Current research projects
1. Role of ADMA/DDAH/AGXT2 system in cardiovascular disease
Asymmetric dimethylarginine (ADMA) is an endogenous methylated analogue of L-arginine, which can inhibit all isoforms of nitric oxide synthases. ADMA is derived from the proteolysis of the proteins that are methylated on arginine residues. Elevated levels of ADMA are associated with increased cardiovascular morbidity and mortality, and ADMA has been proposed to be an independent cardiovascular risk factor. Animal and cell culture studies as well as a short-term infusion of ADMA in healthy human volunteers have shown that ADMA can directly cause vascular damage. The major pathway for catabolism of ADMA is to citrulline and methylamines via the enzyme dimethylarginine dimethylaminohydrolase (DDAH). There are two isoforms of DDAH (DDAH1 and DDAH2) in mammals, each encoded by a separate gene. In addition, ADMA can be metabolized through an alternative pathway by alanine:glyoxylate aminotransferase 2 (AGXT2), which catalyses the transamination of ADMA using either glyoxylate or pyruvate as amino acceptors with formation of asymmetric dimethylguanidinovaleric acid (ADGV). Certain amounts of ADMA are excreted unchanged by kidneys (Figure 1).
Our group is using complementary cell culture and in vivo approaches to determine the role of ADMA/DDAH/AGXT2 system in different manifestations of cardiovascular disease. The cell culture approaches include gene transfer using viral vectors, siRNA-mediated knockdown and CRISPR-CAS9-mediated knockout of the target genes with subsequent evaluation of changes in cell phenotype, proliferation and production of the signaling molecules. In vivo approaches include virus-mediated overexpression, transgenic overexpression and knockout of the genes of interests with subsequent evaluation of the physiological and morphological end points in the animal model of human diseases.
2. Role of AGXT2/BAIB signaling system in pathogenesis of metabolic syndrome
Alanine-glyoxylate aminotransferase 2 (AGXT2) is a multifunctional mitochondrial aminotransferase that was first identified in 1978. The physiological importance of AGXT2 was largely overlooked for three decades, because AGXT2 is less active in glyoxylate metabolism than is AGXT1, the enzyme that is deficient in primary hyperoxaluria type I. Recently, several novel functions of AGXT2 have been “rediscovered” in the setting of modern genomic and metabolomic studies. It is now apparent that AGXT2 has multiple substrates and products and that altered AGXT2 activity may contribute to the pathogenesis of cardiovascular, renal, neurological and hematological diseases. Our group is specifically interested in studying the role of AGXT2 and its related metabolites in the pathogenesis of atherosclerosis and metabolic syndrome.
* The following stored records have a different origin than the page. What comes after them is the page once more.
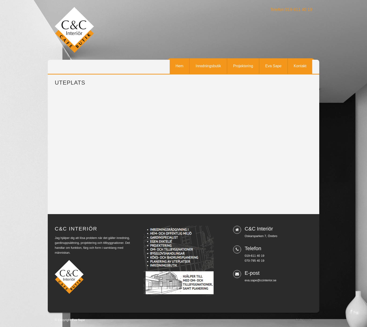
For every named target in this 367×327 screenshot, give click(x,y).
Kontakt (300, 66)
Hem (180, 66)
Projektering (243, 66)
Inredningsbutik (208, 66)
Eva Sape (273, 66)
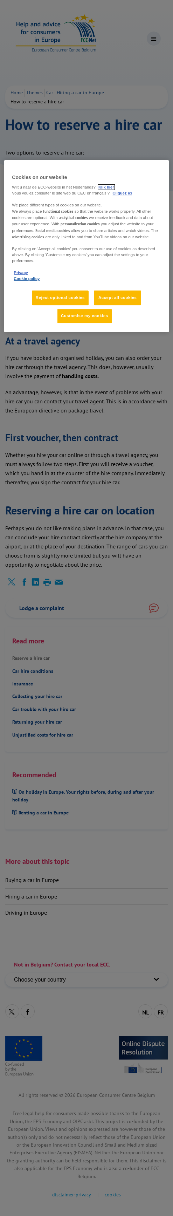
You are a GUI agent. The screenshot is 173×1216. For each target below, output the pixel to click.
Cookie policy (27, 278)
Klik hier (106, 187)
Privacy (21, 273)
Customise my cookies (84, 316)
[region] (86, 246)
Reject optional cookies (60, 297)
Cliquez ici (122, 193)
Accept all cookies (117, 297)
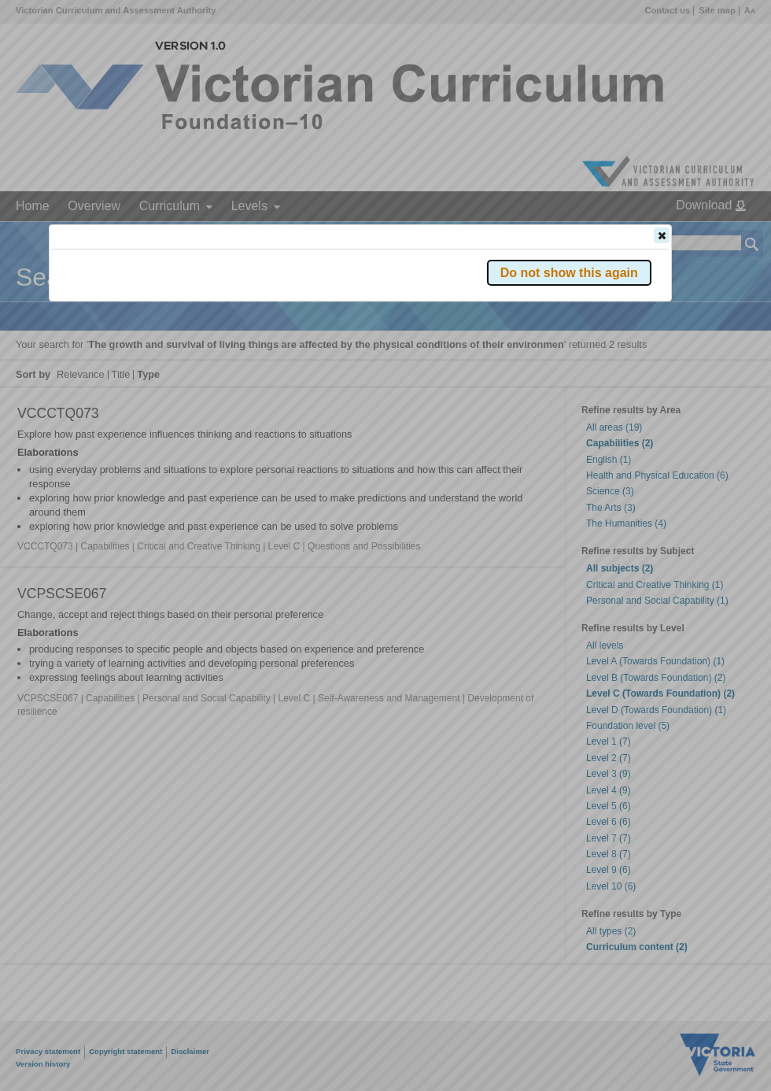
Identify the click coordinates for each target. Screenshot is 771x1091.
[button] (662, 235)
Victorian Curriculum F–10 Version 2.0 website (231, 324)
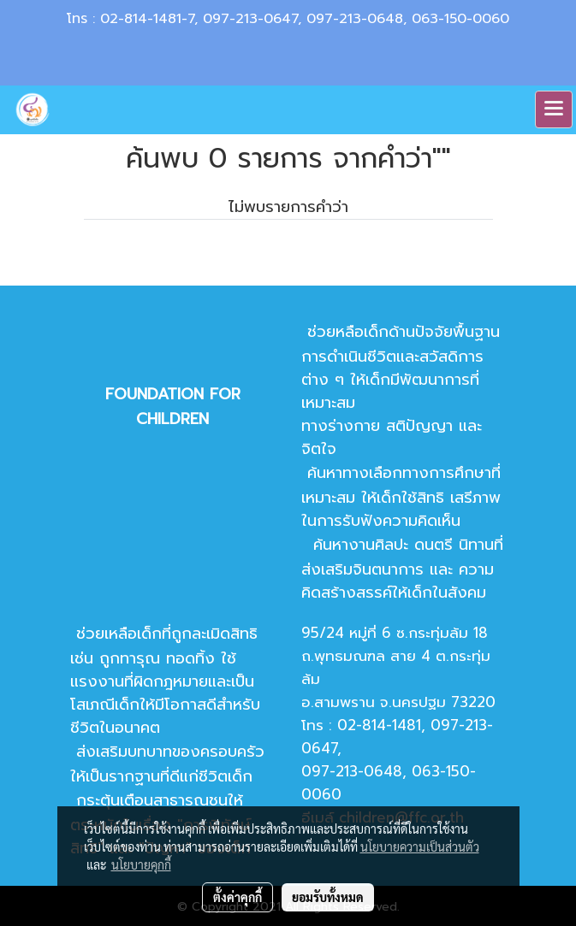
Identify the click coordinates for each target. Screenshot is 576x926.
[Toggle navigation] (554, 109)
3. Role of ADMA/DDAH1 pathway outside of cardiovascular system
We collaborate with other groups on the projects involving the role of ADMA/DDAH1 pathway outside of cardiovascular system. Some diseases and pathological processes, in which this pathway may play an important role, include renal diseases, metabolic diseases, cirrhosis, sepsis, cancer, neurodegenerative diseases and pulmonary diseases.
4. Role of homoarginine in pathogenesis of cardiovascular, renal and metabolic diseases
Homoarginine is an endogenous amino acid, which has been proposed to play a protective role in stroke, heart failure, metabolic syndrome and renal diseases. The exact mechanisms of the proposed protective effects of homoarginine are not entirely understood and are among the research interests of our group.